#### [INFORMATION SHOWN]
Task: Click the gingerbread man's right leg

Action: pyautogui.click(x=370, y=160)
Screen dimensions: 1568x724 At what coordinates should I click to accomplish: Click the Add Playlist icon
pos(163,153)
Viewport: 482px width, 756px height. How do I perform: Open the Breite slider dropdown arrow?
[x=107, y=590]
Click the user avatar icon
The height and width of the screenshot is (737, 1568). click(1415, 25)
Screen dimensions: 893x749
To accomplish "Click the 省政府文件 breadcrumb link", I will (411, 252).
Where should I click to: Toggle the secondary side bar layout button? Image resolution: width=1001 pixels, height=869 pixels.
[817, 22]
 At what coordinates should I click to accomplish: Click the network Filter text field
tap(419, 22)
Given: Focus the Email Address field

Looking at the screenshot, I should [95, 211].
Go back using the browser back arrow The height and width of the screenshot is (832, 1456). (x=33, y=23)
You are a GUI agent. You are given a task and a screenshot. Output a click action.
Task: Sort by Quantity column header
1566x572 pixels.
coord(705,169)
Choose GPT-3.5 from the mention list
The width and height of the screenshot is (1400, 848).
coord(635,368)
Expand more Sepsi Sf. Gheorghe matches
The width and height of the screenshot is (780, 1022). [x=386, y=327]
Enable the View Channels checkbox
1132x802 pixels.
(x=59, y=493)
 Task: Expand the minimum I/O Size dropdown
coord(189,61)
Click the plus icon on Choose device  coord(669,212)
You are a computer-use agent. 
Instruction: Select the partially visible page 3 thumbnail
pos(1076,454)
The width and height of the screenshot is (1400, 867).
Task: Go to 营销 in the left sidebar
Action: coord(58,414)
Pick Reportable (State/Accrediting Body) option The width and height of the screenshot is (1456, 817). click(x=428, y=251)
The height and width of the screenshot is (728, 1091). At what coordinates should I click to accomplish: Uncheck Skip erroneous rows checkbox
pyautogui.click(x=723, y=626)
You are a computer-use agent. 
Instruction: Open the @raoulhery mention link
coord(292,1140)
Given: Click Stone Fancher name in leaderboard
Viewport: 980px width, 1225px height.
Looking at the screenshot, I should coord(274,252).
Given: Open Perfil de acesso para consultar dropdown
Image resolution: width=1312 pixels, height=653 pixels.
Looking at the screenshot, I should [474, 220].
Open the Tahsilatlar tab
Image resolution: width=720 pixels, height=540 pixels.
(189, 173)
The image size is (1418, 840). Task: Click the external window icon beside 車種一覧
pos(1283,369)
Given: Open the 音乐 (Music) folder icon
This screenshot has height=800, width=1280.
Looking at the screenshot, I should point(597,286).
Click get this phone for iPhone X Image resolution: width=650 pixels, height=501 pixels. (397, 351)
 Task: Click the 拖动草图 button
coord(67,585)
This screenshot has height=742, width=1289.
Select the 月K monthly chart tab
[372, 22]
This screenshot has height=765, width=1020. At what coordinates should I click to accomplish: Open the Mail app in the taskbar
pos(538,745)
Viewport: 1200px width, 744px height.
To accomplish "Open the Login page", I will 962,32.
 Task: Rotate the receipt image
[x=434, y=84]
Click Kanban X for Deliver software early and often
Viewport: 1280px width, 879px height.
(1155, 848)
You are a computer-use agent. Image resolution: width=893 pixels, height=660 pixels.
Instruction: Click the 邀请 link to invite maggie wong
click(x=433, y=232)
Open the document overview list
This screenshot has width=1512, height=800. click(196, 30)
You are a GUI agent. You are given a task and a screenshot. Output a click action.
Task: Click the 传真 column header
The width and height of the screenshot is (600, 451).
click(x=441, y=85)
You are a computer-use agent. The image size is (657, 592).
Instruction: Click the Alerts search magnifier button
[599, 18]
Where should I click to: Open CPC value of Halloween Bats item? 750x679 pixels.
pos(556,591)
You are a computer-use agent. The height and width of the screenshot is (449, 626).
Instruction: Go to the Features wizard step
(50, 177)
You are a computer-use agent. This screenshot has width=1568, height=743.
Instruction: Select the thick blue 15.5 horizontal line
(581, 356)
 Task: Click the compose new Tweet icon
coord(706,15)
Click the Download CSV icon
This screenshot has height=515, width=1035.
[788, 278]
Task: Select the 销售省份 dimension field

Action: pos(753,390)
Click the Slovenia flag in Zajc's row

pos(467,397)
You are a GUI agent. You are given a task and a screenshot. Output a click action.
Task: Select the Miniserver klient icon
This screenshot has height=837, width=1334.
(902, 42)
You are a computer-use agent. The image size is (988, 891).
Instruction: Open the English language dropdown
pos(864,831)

#### [WORK ORDER]
What lines in the listing above contain the word "header"? Show each one.

#### [SOLUTION TO THE PROBLEM]
Task: Sort by Quantity column header
Task: Click the 传真 column header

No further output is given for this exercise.